_Challenge_
Duplicate the entries from the line containing "Given: Click the Name field label" up to and including the line containing "600x749 pixels.".

_Provided material_
######

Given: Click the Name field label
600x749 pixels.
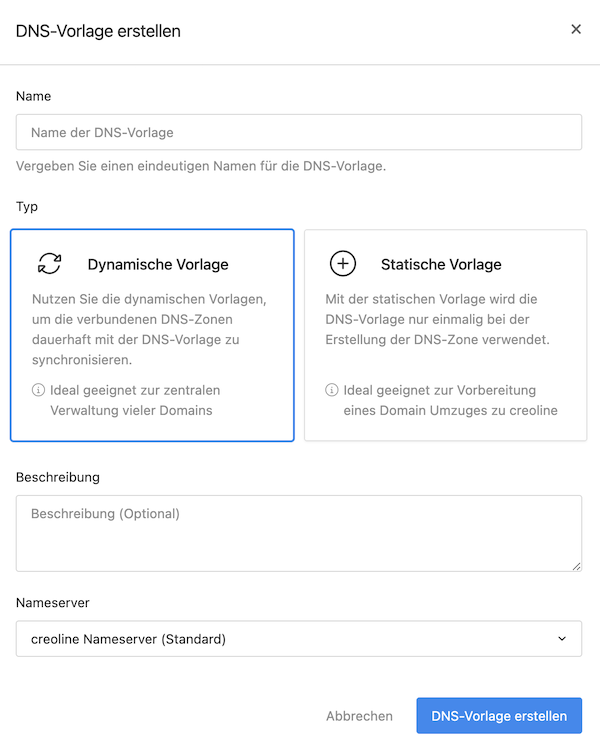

######

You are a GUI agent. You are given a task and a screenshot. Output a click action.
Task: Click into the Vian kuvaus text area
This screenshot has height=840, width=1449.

######

_Solution to the problem_
Given: Click the Name field label
600x749 pixels.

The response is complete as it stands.